The studio consists of a small staff of organizers, front desk help and four seamstresses.  Each one, she said, has a specialty for handling certain types of dresses and fabrics.  Her studio will do just about everything except ordinary repairs.

“The one thing I will tell people is that we’re not here to fix moth holes, go to your dry cleaner for that,” Sinoway said, laughing. “We’re here to create and mend unique, beautiful clothing for people that can’t be replicated by another service.”

In the back of the studio, a seemingly endless supply of redesigned coats, jackets and handbags hangs from a long metal pole.  One by one, Sinoway pulled them off the rack and highlighted each one’s significance.

“This woman’s grandmother passed away, and to honor her, she brought in her old fur coat, and our talented group of workers created something stylish for her to wear, with a little piece of her grandmother’s style incorporated,” Sinoway said.

Another aspect of the business is the Denim Hospital, established roughly seven years ago, according to Sinoway.  A self-proclaimed “denim chick” her entire life, Sinoway loves being a proponent of helping customers recycle tattered and faded jeans and preserving precious memories.

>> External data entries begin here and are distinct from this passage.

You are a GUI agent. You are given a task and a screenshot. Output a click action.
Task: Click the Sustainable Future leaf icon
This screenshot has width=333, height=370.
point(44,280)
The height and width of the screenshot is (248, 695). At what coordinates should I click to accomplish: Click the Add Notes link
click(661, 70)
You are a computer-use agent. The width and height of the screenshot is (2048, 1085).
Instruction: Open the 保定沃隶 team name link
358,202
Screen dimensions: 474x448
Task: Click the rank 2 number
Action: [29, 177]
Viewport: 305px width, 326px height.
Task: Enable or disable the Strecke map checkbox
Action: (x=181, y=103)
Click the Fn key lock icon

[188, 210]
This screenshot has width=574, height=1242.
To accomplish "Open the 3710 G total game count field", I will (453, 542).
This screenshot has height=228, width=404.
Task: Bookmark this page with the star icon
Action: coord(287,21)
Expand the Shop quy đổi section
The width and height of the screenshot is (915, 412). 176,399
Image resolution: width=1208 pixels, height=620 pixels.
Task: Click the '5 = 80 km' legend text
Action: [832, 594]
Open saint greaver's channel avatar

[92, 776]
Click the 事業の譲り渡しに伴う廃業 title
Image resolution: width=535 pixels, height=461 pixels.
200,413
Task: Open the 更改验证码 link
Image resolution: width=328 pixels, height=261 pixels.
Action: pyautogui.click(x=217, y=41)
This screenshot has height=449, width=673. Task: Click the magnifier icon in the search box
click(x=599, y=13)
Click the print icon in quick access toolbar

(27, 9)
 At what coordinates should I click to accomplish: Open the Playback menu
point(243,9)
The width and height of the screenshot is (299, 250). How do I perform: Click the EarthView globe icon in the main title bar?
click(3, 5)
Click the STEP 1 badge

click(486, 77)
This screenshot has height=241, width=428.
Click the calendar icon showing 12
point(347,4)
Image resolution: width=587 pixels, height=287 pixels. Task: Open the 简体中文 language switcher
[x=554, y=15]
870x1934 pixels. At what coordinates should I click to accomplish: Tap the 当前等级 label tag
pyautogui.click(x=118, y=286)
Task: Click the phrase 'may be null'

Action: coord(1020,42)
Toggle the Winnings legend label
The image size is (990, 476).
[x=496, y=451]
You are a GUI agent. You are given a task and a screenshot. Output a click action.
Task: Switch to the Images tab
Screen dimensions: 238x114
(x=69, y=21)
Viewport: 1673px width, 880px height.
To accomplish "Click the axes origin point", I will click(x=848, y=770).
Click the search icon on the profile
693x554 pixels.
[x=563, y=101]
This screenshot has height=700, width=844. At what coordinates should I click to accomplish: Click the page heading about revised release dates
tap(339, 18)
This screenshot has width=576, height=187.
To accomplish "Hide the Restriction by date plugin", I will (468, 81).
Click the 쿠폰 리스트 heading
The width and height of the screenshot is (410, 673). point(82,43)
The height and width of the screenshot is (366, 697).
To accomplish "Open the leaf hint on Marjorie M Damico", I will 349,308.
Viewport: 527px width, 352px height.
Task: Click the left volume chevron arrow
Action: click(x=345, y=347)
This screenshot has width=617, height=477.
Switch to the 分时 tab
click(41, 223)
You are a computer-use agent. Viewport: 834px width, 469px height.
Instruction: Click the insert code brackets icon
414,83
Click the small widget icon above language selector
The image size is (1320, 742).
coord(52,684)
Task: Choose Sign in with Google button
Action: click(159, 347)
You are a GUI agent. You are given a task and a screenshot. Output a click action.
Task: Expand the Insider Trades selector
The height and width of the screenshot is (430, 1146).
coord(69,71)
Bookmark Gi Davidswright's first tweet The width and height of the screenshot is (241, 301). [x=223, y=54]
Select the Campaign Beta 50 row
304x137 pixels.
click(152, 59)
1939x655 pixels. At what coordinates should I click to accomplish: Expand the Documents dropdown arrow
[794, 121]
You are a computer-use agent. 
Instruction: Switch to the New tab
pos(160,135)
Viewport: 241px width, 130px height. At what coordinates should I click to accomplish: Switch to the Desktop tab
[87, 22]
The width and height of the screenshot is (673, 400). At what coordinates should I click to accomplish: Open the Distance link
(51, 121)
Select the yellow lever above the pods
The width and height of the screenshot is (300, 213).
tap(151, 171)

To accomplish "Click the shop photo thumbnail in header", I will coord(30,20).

“Plenty of times people come in with denim material they no longer fit into, or, like the fur coats, material that has sentimental value to them,” Sinoway said. “My experience and love for denim and the customer’s own personal touch are incorporated into the construction of each bag we make.”

Sinoway’s passion for fashion becomes apparent during even the shortest conversations.  Grateful for her growing local clientele, she remains a constant advocate for shopping local, regardless of the service.

“Companies like Amazon, that are helpful and convenient, cannot deter people from shopping local,” she implored. “Just like other businesses on the island, I would not be in this position without people using my service.  It’s so important we all remember to take advantage of local businesses in our areas before they disappear.”